Data provided: Begin

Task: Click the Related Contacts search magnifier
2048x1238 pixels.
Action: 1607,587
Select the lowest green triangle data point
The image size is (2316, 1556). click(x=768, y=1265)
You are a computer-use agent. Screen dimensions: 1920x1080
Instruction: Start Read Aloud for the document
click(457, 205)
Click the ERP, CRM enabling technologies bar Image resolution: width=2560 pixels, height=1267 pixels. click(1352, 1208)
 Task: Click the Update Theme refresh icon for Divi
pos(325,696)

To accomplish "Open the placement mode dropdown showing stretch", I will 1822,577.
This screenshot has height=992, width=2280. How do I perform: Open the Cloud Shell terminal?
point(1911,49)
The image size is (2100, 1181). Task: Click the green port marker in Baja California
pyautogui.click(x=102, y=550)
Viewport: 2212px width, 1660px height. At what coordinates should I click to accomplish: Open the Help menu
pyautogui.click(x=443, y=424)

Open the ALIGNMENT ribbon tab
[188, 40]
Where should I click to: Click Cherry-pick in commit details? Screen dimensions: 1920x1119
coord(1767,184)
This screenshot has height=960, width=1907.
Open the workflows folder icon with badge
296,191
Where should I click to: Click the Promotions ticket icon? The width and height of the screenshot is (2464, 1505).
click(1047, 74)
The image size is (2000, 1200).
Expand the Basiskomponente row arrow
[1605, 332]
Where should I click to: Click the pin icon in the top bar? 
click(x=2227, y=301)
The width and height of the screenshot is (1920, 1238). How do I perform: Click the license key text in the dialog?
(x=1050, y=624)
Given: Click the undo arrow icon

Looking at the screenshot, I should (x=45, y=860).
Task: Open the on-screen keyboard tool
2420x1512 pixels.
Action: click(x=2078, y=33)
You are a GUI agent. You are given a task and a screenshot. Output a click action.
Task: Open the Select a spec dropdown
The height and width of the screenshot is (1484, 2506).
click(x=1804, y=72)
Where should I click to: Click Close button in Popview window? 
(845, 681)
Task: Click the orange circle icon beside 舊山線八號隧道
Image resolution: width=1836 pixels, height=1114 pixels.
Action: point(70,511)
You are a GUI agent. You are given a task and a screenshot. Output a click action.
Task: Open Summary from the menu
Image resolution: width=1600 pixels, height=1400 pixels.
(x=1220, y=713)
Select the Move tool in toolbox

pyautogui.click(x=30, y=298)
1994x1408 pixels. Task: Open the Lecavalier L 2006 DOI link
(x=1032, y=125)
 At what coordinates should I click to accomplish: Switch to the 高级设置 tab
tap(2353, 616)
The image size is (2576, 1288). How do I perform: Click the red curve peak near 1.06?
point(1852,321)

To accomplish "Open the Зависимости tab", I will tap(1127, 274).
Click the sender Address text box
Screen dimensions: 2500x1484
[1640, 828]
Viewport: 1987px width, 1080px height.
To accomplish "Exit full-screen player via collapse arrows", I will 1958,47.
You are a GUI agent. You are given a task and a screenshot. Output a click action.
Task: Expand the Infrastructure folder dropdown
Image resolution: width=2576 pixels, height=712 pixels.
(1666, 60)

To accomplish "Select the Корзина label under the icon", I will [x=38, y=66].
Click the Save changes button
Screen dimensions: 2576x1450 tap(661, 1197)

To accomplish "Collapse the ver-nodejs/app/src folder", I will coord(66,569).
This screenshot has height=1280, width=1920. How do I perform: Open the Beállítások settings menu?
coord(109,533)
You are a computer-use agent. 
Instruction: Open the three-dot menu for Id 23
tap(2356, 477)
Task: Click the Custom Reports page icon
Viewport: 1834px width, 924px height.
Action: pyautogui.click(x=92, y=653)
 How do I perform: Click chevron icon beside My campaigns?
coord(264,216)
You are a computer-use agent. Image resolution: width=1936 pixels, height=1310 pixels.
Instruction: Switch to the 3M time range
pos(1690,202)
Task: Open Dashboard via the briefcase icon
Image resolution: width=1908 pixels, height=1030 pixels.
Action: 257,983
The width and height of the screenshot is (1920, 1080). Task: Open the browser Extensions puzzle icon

Data provided: End

#### Problem statement
Repeat every record, keeping each word and mark exactly as it is.

#### Response to this task
Task: Click the Related Contacts search magnifier
2048x1238 pixels.
Action: 1607,587
Select the lowest green triangle data point
The image size is (2316, 1556). click(x=768, y=1265)
You are a computer-use agent. Screen dimensions: 1920x1080
Instruction: Start Read Aloud for the document
click(457, 205)
Click the ERP, CRM enabling technologies bar Image resolution: width=2560 pixels, height=1267 pixels. click(1352, 1208)
 Task: Click the Update Theme refresh icon for Divi
pos(325,696)

To accomplish "Open the placement mode dropdown showing stretch", I will 1822,577.
This screenshot has height=992, width=2280. How do I perform: Open the Cloud Shell terminal?
point(1911,49)
The image size is (2100, 1181). Task: Click the green port marker in Baja California
pyautogui.click(x=102, y=550)
Viewport: 2212px width, 1660px height. At what coordinates should I click to accomplish: Open the Help menu
pyautogui.click(x=443, y=424)

Open the ALIGNMENT ribbon tab
[188, 40]
Where should I click to: Click Cherry-pick in commit details? Screen dimensions: 1920x1119
coord(1767,184)
This screenshot has height=960, width=1907.
Open the workflows folder icon with badge
296,191
Where should I click to: Click the Promotions ticket icon? The width and height of the screenshot is (2464, 1505).
click(1047, 74)
The image size is (2000, 1200).
Expand the Basiskomponente row arrow
[1605, 332]
Where should I click to: Click the pin icon in the top bar? 
click(x=2227, y=301)
The width and height of the screenshot is (1920, 1238). How do I perform: Click the license key text in the dialog?
(x=1050, y=624)
Given: Click the undo arrow icon

Looking at the screenshot, I should (x=45, y=860).
Task: Open the on-screen keyboard tool
2420x1512 pixels.
Action: click(x=2078, y=33)
You are a GUI agent. You are given a task and a screenshot. Output a click action.
Task: Open the Select a spec dropdown
The height and width of the screenshot is (1484, 2506).
click(x=1804, y=72)
Where should I click to: Click Close button in Popview window? 
(845, 681)
Task: Click the orange circle icon beside 舊山線八號隧道
Image resolution: width=1836 pixels, height=1114 pixels.
Action: point(70,511)
You are a GUI agent. You are given a task and a screenshot. Output a click action.
Task: Open Summary from the menu
Image resolution: width=1600 pixels, height=1400 pixels.
(x=1220, y=713)
Select the Move tool in toolbox

pyautogui.click(x=30, y=298)
1994x1408 pixels. Task: Open the Lecavalier L 2006 DOI link
(x=1032, y=125)
 At what coordinates should I click to accomplish: Switch to the 高级设置 tab
tap(2353, 616)
The image size is (2576, 1288). How do I perform: Click the red curve peak near 1.06?
point(1852,321)

To accomplish "Open the Зависимости tab", I will tap(1127, 274).
Click the sender Address text box
Screen dimensions: 2500x1484
[1640, 828]
Viewport: 1987px width, 1080px height.
To accomplish "Exit full-screen player via collapse arrows", I will 1958,47.
You are a GUI agent. You are given a task and a screenshot. Output a click action.
Task: Expand the Infrastructure folder dropdown
Image resolution: width=2576 pixels, height=712 pixels.
(1666, 60)

To accomplish "Select the Корзина label under the icon", I will [x=38, y=66].
Click the Save changes button
Screen dimensions: 2576x1450 tap(661, 1197)

To accomplish "Collapse the ver-nodejs/app/src folder", I will coord(66,569).
This screenshot has height=1280, width=1920. How do I perform: Open the Beállítások settings menu?
coord(109,533)
You are a computer-use agent. 
Instruction: Open the three-dot menu for Id 23
tap(2356, 477)
Task: Click the Custom Reports page icon
Viewport: 1834px width, 924px height.
Action: pyautogui.click(x=92, y=653)
 How do I perform: Click chevron icon beside My campaigns?
coord(264,216)
You are a computer-use agent. Image resolution: width=1936 pixels, height=1310 pixels.
Instruction: Switch to the 3M time range
pos(1690,202)
Task: Open Dashboard via the briefcase icon
Image resolution: width=1908 pixels, height=1030 pixels.
Action: 257,983
The width and height of the screenshot is (1920, 1080). Task: Open the browser Extensions puzzle icon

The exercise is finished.